Korban mendapat pesan dari orang tak dikenal di Telegram, yang menjanjikan keuntungan besar dari berinvestasi di mata uang kripto. Tanpa curiga, korban tertarik dengan tawaran tersebut dan bergabung dengan grup Telegram yang disebutkan oleh pengirim pesan.

Di dalam grup tersebut, korban diberi instruksi untuk berinvestasi 120,43 dolar AS (Rp 1,9 juta) dan dijanjikan mendapat imbal hasil 180,65 dolar AS  (Rp 2,8 juta). Anehnya, korban percaya dengan janji-janji tersebut. Bahkan, berencana meningkatkan jumlah investasinya.

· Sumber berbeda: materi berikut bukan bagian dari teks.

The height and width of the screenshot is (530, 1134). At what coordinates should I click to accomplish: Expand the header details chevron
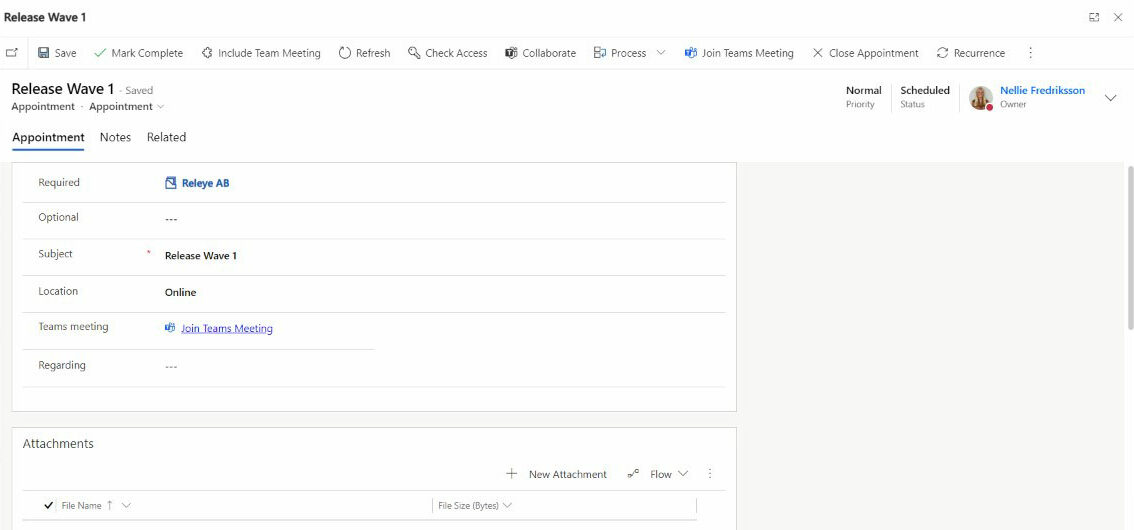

Akhirnya, korban menyetor uang tambahan sebesar 15.000 dolar AS  (Rp234 juta) ke rekening yang diberikan oleh penipu. Tidak lama setelah itu, penipu memutus komunikasi dan menutup akses grup Telegram tersebut. Uang yang telah disetorkan pun tidak dapat dikembalikan.

Menurut survei yang dilakukan oleh organisasi media lokal Times of India, banyak investor kripto di India yang rentan terhadap penipuan semacam ini, terutama di platform Telegram. Hal ini disebabkan oleh kurangnya pengetahuan dan pengalaman tentang kripto, serta kurangnya regulasi yang jelas tentang industri ini. Banyak orang yang mudah tergiur oleh tawaran-tawaran menggiurkan di internet, tanpa melakukan verifikasi atau riset terlebih dahulu.

Pemerintah India Perketat Aturan Kripto

Pemerintah India telah mengambil langkah-langkah untuk menangani peningkatan jumlah penipuan kripto di negara tersebut. Pada akhir Desember 2023, Unit Intelijen Keuangan (FIU) Kementerian Keuangan India mengirimkan pemberitahuan kepada sembilan bursa kripto asing, termasuk Binance, Huobi, Kraken, dan Bitfinex.

Pemberitahuan tersebut menuduh bahwa bursa-bursa kripto tersebut beroperasi secara ilegal di India tanpa memiliki izin yang sesuai dengan undang-undang anti pencucian uang dan pencegahan pendanaan terorisme.

FIU juga meminta Kementerian Elektronika dan Informasi India untuk memblokir situs web dari bursa-bursa kripto tersebut, jika mereka tidak mematuhi persyaratan untuk mendaftarkan diri sebagai entitas pelaporan, melaporkan transaksi mencurigakan, membayar pajak, dan berbagi informasi dengan otoritas India.

Pemerintah India juga telah memasukkan aset digital ke dalam daftar aset yang harus dilaporkan oleh wajib pajak, sehingga aturan pencucian uang juga berlaku untuk pasar kripto India. Langkah ini diambil sebagai upaya untuk melindungi investor dan mencegah penipuan kripto di negara tersebut.